The UK imports relatively little Gulf oil. North Sea production, Norwegian pipeline gas and a diversified LNG portfolio cover most domestic needs. Pricing, however, follows global benchmarks rather than the source of the molecule. When Hormuz constrains Qatari LNG, global spot prices climb as buyers compete for replacement supply.
Those global prices feed into UK wholesale contracts, propagate into Ofgem's cap calculation, and ultimately surface on household bills. Geography matters far less than pricing dynamics.
What happens next depends on Hormuz
Markets have effectively settled the Q3 cap, with Ofgem's assessment window due to close on 17 May. Q4 (October-December) hinges on whether the disruption persists when markets price that quarter.
- Hormuz reopens this summer. Qatari LNG flows resume, storage refills on cheaper supply, and the Q4 cap settles below Q3.
- Disruption continues partially. Rerouted cargoes keep supply tight. The Q4 cap remains broadly flat, while inflation stays sticky.
- Prolonged closure. European storage enters winter at depleted levels. The Q4 cap exceeds Q3, and seasonal heating demand converts that into genuine bill stress.
Forecasters remain divided on the outcome. Ceasefire progress represents the single biggest variable for UK bills in the second half of 2026.
Q3 covers the summer months, when gas consumption is low, so most households will not feel a £1,900 cap acutely.

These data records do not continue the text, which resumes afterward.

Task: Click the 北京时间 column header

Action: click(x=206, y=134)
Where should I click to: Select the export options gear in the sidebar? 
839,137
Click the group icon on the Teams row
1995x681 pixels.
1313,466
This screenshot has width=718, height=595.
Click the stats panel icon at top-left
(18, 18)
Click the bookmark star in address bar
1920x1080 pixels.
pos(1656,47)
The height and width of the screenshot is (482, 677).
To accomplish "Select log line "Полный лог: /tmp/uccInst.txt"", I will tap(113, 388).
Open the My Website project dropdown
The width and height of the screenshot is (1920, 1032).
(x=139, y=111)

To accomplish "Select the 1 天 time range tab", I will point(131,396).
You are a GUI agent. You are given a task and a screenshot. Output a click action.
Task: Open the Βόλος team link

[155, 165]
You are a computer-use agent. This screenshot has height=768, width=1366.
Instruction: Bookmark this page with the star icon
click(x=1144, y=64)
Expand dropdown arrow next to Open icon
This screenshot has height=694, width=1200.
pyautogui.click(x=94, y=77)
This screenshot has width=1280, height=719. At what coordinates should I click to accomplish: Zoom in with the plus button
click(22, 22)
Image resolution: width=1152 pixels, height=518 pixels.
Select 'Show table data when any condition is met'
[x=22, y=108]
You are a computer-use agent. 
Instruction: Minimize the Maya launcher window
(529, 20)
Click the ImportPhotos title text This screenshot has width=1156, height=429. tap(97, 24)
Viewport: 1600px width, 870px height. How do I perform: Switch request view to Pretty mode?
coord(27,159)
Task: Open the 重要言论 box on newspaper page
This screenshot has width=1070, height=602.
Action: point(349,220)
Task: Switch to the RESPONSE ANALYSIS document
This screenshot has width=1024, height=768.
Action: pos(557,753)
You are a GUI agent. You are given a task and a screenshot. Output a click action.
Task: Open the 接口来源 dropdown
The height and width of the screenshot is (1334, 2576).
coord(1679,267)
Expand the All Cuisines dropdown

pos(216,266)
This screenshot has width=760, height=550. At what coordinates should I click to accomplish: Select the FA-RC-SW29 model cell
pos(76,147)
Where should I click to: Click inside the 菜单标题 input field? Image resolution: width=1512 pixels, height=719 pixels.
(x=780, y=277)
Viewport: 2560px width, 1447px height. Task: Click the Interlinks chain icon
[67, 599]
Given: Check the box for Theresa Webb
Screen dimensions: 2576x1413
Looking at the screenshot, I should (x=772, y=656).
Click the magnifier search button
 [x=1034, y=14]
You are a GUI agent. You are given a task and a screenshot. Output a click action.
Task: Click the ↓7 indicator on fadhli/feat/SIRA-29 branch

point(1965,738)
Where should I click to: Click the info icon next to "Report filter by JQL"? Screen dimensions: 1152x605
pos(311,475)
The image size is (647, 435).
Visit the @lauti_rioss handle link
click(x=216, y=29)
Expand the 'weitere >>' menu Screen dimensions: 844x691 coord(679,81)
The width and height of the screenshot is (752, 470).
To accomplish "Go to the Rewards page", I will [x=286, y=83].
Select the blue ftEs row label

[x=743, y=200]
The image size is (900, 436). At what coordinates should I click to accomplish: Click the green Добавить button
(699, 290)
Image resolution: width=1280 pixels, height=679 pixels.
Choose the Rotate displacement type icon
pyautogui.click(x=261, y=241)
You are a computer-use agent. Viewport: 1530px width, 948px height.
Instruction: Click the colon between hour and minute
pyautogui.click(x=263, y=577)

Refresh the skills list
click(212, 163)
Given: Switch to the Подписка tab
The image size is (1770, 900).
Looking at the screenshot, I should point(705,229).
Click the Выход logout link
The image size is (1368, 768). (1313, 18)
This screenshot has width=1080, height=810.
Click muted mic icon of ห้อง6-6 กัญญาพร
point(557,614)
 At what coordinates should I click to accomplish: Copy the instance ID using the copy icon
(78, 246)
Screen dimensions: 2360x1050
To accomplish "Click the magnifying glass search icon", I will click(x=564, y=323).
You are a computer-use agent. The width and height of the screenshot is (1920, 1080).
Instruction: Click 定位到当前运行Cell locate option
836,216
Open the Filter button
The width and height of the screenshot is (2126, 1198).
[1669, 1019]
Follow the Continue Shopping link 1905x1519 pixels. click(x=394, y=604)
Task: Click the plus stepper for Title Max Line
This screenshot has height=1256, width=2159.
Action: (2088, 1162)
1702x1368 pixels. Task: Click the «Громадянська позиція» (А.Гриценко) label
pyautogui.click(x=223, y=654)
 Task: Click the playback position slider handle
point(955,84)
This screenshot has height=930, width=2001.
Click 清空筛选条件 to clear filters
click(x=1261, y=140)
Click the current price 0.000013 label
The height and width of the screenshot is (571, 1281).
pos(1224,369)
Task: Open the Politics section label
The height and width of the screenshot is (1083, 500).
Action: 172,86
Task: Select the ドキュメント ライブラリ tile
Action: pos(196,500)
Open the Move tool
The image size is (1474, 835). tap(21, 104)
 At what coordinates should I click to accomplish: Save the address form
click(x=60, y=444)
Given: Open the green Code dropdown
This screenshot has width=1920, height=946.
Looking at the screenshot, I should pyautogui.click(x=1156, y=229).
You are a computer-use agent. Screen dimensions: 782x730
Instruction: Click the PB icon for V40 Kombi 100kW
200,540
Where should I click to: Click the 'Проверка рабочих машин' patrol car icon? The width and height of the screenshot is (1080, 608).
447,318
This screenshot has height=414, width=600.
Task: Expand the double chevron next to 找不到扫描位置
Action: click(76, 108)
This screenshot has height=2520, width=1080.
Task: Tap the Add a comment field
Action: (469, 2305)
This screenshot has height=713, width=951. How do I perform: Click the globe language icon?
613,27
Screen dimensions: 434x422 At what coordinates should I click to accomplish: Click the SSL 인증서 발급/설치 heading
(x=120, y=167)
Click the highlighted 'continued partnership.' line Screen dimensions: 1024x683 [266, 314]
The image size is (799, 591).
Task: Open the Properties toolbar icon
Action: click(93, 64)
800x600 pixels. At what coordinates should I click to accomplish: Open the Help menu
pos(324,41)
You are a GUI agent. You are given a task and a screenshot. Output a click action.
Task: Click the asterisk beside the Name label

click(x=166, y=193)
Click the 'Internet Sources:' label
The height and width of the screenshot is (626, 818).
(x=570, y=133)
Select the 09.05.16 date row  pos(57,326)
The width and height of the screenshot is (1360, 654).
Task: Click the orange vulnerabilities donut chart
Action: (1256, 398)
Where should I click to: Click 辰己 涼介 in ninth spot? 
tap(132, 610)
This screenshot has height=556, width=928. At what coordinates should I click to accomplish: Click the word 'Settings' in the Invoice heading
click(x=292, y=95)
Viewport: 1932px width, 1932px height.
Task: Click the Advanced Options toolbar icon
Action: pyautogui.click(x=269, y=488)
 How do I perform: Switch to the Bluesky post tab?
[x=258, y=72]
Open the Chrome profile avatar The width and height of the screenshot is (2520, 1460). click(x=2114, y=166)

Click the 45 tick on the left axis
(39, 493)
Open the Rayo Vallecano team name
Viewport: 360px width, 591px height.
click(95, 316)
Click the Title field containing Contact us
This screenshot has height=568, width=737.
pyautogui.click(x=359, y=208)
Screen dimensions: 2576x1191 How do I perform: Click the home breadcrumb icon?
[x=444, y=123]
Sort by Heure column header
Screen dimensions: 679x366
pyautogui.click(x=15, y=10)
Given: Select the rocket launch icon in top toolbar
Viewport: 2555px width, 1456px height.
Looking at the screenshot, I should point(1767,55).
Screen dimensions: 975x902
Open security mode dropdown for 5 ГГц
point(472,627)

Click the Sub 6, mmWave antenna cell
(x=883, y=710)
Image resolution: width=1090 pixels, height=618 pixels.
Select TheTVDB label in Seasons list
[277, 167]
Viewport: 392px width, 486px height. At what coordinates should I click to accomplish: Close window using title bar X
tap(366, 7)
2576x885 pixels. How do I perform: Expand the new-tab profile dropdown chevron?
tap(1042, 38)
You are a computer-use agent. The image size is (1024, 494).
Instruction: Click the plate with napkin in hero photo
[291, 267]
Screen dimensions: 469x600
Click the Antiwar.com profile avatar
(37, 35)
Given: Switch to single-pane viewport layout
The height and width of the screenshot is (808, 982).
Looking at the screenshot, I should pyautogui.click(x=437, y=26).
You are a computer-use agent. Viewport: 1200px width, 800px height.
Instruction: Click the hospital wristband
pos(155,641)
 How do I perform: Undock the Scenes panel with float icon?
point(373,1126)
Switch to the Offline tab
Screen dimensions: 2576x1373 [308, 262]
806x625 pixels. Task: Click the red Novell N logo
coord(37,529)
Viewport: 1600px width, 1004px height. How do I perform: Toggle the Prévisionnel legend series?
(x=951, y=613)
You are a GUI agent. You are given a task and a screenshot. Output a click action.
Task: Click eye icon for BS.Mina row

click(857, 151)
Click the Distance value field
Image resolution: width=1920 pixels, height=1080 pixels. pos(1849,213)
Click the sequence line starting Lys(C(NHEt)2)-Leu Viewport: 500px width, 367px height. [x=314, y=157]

October alters the picture. A high Q4 cap lands precisely when households reactivate central heating, and the headline annual figure translates into tangible monthly spend.
Your decisions before 1 July
Ofgem has already set the Q3 cap in everything but name. Households now face a single binary decision: variable or fixed before July.
- Already on a competitive fix that runs into spring 2027? You sit in a strong position and can disregard the noise.
- On a standard variable tariff? A 12-month fix priced below £1,850 hedges both the Q3 increase and any subsequent Q4 movement.
- Fix expires between July and October? You will roll onto the cap at Q3 rates. Compare new fixes against the Q4 forecast as your expiry approaches.
Iran war and UK energy prices: FAQ
How has the Iran war affected UK energy prices in 2026?
The 27 March Hormuz closure cut around 20% of global LNG supply. UK wholesale gas peaked roughly 75% above pre-conflict levels and remained 35% above pre-closure by late April. Forecasters now expect the Q3 price cap to rise 14-18%.
Why does the Strait of Hormuz matter for UK energy bills?
Hormuz is the only route out for Qatar's LNG, which supplied 12-14% of Europe's gas. The UK leans on LNG to balance supply, so global LNG prices flow into UK contracts via the Dutch TTF benchmark.
How much will the UK energy price cap rise in July 2026?
Forecasters put the July-September cap at £1,866-£1,929, up 14-18% from the £1,641 April level. Ofgem confirms the Q3 cap on 27 May 2026.
Should I fix my energy tariff before July 2026?
A 12-month fix below £1,850 hedges the Q3 rise and any further Q4 move. Standard variable customers face the full cap movement. A fix running into spring 2027 already covers you.
Will UK energy prices come down in 2026?
Only if the Hormuz disruption resolves before markets price Q4. A summer reopening would pull Q4 below Q3. Continued disruption keeps Q4 flat or higher.
What is the impact of the Iran war on UK inflation?
UK CPI hit 3.3% in April 2026 with energy a big contributor. The Bank of England flagged the UK as among the worst-hit major economies. CPI could exceed 5% later in 2026 if disruption persists.